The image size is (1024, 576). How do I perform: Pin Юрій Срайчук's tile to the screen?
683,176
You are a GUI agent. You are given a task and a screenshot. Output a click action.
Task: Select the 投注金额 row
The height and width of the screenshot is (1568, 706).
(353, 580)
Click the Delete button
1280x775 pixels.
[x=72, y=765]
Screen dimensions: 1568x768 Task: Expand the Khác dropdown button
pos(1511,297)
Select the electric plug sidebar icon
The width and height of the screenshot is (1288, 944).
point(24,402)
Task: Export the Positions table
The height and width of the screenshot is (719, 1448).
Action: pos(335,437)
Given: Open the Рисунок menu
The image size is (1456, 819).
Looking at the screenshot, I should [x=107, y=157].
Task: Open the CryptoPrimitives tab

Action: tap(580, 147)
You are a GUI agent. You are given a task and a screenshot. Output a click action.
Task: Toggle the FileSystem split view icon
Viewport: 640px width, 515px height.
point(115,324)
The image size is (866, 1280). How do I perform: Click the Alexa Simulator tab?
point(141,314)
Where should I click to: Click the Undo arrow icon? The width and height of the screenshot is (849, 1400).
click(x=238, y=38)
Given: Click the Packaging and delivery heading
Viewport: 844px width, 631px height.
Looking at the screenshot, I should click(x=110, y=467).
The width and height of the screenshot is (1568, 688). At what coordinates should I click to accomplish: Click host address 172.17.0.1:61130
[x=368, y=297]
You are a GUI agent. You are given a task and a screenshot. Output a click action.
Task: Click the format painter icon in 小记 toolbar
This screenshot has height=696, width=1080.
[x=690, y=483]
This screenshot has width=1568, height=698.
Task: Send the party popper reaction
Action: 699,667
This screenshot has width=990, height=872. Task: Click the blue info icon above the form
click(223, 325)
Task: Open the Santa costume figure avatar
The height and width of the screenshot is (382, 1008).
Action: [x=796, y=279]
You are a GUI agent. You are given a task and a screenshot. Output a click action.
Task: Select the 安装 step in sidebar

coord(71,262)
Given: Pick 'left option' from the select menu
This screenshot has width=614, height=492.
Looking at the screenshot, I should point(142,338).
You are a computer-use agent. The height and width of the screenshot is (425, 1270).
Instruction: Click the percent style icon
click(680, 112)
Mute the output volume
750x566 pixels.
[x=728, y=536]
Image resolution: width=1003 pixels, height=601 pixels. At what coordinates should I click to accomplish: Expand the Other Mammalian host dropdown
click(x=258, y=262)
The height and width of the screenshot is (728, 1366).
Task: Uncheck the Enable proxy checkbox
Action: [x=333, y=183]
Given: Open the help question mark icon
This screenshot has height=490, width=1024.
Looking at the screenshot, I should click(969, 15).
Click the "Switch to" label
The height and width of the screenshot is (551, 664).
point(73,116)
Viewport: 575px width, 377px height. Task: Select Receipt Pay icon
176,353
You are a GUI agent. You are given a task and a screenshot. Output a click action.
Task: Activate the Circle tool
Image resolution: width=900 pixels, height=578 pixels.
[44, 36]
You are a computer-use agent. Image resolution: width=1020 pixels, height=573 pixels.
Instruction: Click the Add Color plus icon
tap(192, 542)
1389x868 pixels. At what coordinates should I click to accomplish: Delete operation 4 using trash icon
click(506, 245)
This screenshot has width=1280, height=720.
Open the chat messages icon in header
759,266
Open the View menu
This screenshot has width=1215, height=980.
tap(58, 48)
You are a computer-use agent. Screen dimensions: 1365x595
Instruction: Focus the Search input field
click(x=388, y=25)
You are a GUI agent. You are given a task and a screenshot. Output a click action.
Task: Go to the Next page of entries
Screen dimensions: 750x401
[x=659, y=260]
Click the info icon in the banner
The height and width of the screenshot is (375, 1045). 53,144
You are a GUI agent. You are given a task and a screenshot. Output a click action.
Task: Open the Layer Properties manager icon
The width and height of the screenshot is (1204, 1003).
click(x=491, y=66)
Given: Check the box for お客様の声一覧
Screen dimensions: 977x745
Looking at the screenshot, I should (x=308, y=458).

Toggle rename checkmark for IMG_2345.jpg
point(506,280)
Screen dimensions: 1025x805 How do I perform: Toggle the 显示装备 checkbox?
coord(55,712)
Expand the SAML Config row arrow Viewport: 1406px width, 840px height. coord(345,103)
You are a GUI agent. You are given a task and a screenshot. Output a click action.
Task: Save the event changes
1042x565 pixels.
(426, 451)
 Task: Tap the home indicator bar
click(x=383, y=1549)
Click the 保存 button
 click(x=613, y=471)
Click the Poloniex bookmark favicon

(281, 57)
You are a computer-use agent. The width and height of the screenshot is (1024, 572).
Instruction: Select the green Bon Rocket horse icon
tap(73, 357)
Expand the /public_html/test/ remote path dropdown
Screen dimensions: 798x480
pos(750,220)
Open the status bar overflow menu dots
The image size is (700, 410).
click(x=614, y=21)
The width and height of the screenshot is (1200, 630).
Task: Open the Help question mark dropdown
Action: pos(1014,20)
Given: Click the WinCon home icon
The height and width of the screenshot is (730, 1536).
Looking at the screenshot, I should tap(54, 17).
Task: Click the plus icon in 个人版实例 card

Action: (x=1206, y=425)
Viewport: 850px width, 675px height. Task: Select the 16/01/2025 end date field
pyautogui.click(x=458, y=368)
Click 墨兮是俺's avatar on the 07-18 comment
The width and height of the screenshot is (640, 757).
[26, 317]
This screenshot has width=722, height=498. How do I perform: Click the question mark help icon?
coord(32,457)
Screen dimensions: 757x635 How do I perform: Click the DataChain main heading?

::::

> [Exercise directions] An exact copy of the lines above, from the one containing "Where should I" through the one containing "Task: Click the format", is the whole of the answer.

> [Task answer]
Where should I click to: Click the Undo arrow icon? The width and height of the screenshot is (849, 1400).
click(x=238, y=38)
Given: Click the Packaging and delivery heading
Viewport: 844px width, 631px height.
Looking at the screenshot, I should click(x=110, y=467).
The width and height of the screenshot is (1568, 688). At what coordinates should I click to accomplish: Click host address 172.17.0.1:61130
[x=368, y=297]
You are a GUI agent. You are given a task and a screenshot. Output a click action.
Task: Click the format painter icon in 小记 toolbar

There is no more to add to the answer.